**Challenge 1**: In the entries below, write out the stretch from the line containing "Given: Click the" through the end of the entries, including both ends. Omit the pictures from your copy.

**Text**:
[PATCH v11 00/40] arm64/sme: Initial support for the Scalable Matrix Extension

Shuah Khan skhan at linuxfoundation.org
Tue Feb 8 10:54:42 PST 2022


On 2/7/22 8:20 AM, Mark Brown wrote:
> This series provides initial support for the ARMv9 Scalable Matrix
> Extension (SME).  SME takes the approach used for vectors in SVE and
> extends this to provide architectural support for matrix operations.  A
> more detailed overview can be found in [1].
> 
> For the kernel SME can be thought of as a series of features which are
> intended to be used together by applications but operate mostly
> orthogonally:
> 
>   - The ZA matrix register.
>   - Streaming mode, in which ZA can be accessed and a subset of SVE
>     features are available.
>   - A second vector length, used for streaming mode SVE and ZA and
>     controlled using a similar interface to that for SVE.

**Supplied material**:
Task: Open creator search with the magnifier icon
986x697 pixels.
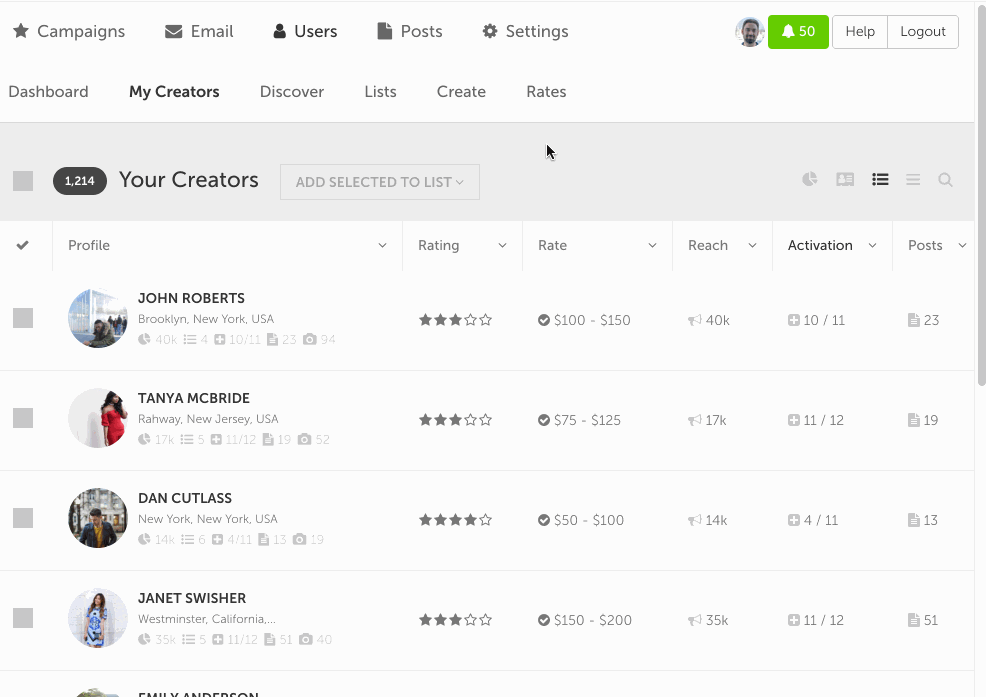Action: click(x=945, y=180)
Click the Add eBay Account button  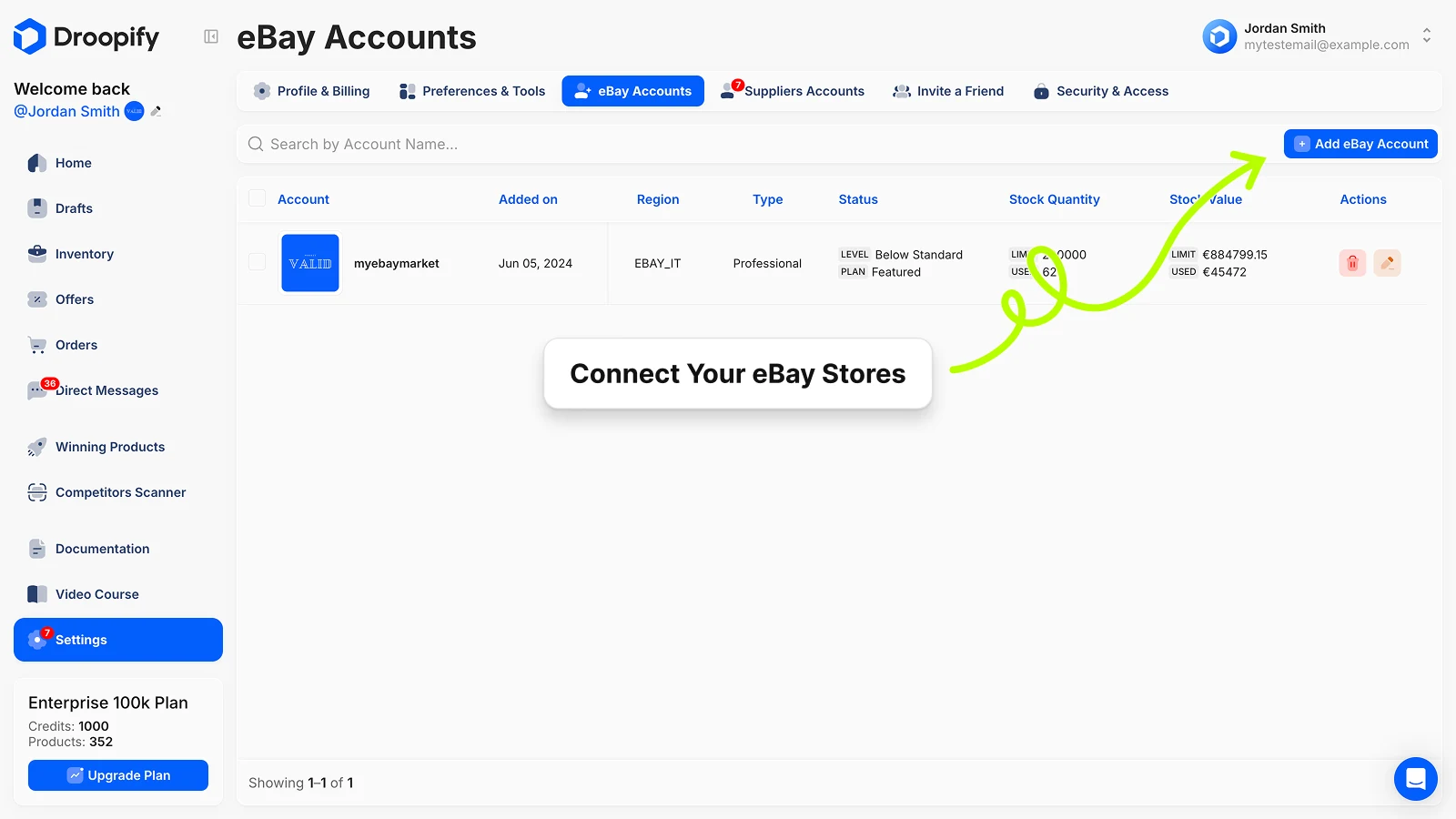pos(1360,144)
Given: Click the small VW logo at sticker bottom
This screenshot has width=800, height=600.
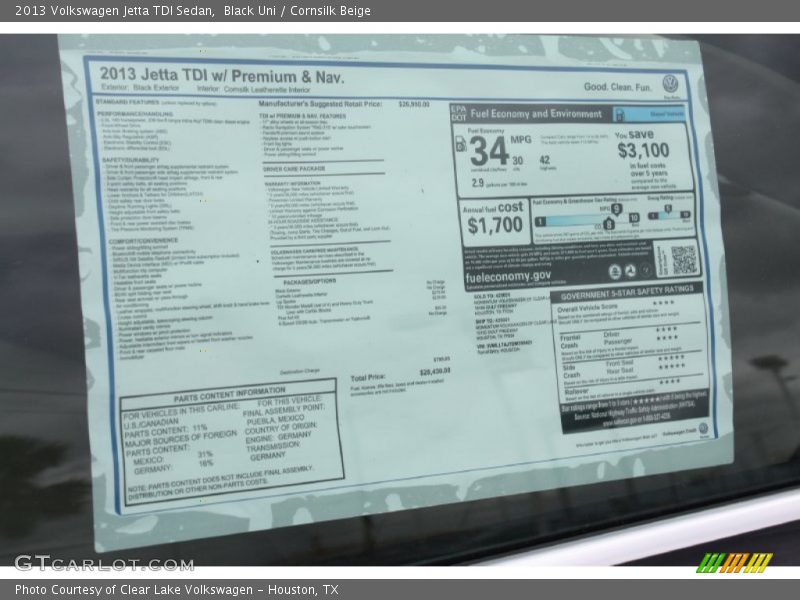Looking at the screenshot, I should 704,428.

**Challenge 2**: Summarize the patch series message in two sentences.

**Complete answer 1**:
Given: Click the small VW logo at sticker bottom
This screenshot has width=800, height=600.
Looking at the screenshot, I should 704,428.

**Complete answer 2**: The quoted message from Mark Brown describes a series that gives initial support for the ARMv9 Scalable Matrix Extension (SME), which takes the approach SVE uses for vectors and extends it to provide architectural support for matrix operations. For the kernel, SME can be viewed as a set of features meant to be used together but operating mostly orthogonally: the ZA matrix register, a streaming mode with access to ZA and a subset of SVE features, and a second vector length for streaming mode SVE and ZA.